A realidade, ainda que um show de realidade, tomou afinal o lugar da política na televisão.
Desde sexta-feira que Suzane, que matou os pais, e Pedrinho, que foi encontrado pelos pais, ocupam o tempo antes destinado a Lula e FHC.
Depois de uma cobertura eleitoral em que não se ouviram reclamos de discriminação ou maniqueísmo, os telejornais caíram sedentos sobre as duas histórias.
Alguns, caso do Cidade Alerta de Luiz Datena, trataram a primeira história, desde logo, com expressões como "pulhas" etc.
Outros abraçaram o drama, carregando as reportagens de fundos musicais e deixando os adjetivos para delegados, vizinhos, até uma carcereira.
No Fantástico, que já foi o "show da vida", um promotor dizia sobre a filha assassina:
- Trata-se de um monstro, o monstro do Campo Belo.
E um delegado:
- Um crime bárbaro, que choca até o mais experiente policial.
Ouviram-se psiquiatras, que questionaram a "sociedade materialista", a "inconsequência", as "drogas".
Outros responsabilizaram a maconha pelo "desvio de comportamento dos jovens". A Globo, ontem, foi atrás da Unesco para relacionar a droga aos assassinatos.

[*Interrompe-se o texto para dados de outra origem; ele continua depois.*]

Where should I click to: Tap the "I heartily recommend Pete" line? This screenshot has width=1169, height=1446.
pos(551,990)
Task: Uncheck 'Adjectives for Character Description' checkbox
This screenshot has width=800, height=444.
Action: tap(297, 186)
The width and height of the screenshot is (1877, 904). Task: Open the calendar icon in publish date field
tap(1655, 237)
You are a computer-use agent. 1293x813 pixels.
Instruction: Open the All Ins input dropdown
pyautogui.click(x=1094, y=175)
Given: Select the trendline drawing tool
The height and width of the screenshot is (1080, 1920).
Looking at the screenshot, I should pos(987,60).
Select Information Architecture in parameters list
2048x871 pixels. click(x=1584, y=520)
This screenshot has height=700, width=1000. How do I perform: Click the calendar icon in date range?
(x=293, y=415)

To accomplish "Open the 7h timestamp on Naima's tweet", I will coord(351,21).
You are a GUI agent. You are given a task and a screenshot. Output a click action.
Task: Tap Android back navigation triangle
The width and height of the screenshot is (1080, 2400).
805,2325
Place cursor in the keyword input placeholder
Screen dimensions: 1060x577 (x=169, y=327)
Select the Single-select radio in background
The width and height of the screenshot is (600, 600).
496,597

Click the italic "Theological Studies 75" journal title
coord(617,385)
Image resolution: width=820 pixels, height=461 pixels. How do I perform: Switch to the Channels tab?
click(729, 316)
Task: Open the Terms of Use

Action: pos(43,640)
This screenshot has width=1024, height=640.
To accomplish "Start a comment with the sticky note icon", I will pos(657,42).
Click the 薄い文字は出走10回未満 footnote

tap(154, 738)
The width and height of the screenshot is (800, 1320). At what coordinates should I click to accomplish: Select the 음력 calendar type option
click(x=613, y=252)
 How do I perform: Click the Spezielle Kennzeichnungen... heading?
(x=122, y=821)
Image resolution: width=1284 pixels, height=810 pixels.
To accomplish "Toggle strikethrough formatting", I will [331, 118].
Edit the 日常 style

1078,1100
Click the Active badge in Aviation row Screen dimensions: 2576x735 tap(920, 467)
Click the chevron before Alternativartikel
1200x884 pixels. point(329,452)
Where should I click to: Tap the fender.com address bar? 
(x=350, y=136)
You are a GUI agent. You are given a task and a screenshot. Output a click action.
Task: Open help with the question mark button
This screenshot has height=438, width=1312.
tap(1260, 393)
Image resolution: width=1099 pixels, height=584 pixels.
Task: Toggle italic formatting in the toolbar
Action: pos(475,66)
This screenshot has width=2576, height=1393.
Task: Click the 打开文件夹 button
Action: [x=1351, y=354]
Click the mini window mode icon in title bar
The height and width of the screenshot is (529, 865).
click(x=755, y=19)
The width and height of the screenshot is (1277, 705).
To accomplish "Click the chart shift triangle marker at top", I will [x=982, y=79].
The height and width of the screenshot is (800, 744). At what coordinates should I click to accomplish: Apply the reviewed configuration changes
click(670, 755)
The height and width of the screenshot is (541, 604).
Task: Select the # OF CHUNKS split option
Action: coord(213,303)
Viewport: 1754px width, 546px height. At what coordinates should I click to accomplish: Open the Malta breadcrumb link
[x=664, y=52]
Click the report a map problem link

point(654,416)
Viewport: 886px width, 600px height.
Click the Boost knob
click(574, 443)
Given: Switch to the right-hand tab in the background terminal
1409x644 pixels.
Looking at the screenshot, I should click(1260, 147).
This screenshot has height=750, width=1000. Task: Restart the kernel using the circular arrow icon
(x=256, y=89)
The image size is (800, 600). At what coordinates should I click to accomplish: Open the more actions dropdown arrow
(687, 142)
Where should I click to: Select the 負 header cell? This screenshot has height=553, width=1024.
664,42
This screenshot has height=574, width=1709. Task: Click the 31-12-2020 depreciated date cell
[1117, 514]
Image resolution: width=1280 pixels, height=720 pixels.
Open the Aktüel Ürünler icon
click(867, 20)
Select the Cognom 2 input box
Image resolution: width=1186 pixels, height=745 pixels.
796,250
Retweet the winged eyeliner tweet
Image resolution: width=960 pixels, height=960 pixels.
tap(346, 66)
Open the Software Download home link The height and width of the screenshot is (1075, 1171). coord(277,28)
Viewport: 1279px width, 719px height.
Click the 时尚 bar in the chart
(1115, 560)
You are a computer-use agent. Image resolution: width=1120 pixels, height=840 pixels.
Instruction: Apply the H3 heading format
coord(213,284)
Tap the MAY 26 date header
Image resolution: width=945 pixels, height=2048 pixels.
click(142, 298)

E tome uma vizinha "que não quis ser identificada", falando sobre a família do namorado da filha:
- Era uma família muito estranha. Os filhos eram agressivos. Não era uma família querida pela vizinhança.
A certa altura, alguém descreveu que um dos filhos deixava seu cachorro "fazer cocô" na porta dos vizinhos.
E tome uma carcereira, descrevendo a filha:
- Uma pessoa calma.
Uma pausa, e a carcereira muda de idéia:
- Particularmente? Uma pessoa fria.
Mas havia o outro lado, a segunda história, sem "monstro" e com final feliz, da descoberta do filho de 16 anos pelos pais que o procuravam desde a maternidade.
As emissoras, Globo à frente, acompanharam o mais que puderam o encontro. Registraram até a respiração da mãe, ao caminhar para ver o filho, sob a locução:
- A emoção deixa o caminho longo demais.
Pedrinho de início, depois Oswaldo, ontem Pedrinho de novo, o menino foi descrito como "aluno exemplar", que "fez questão de ir à escola e continuar a vida como era antes da descoberta dos pais".
E que já programou, na sorridente manchete do Jornal Nacional, que vai passar as férias com os novos pais.
 
Lula e FHC fazem o possível para manter seu show com audiência.
O presidente eleito vai à Bahia, recebe mais beijos e fita do Bonfim, posa com ACM. O presidente vai a Portugal para falar, é claro, do Brasil.
Não adianta, os dois já ficaram para trás, depois de um ano de interminável campanha. Agora, a mesma atenção, só em 2003 -ou 2006.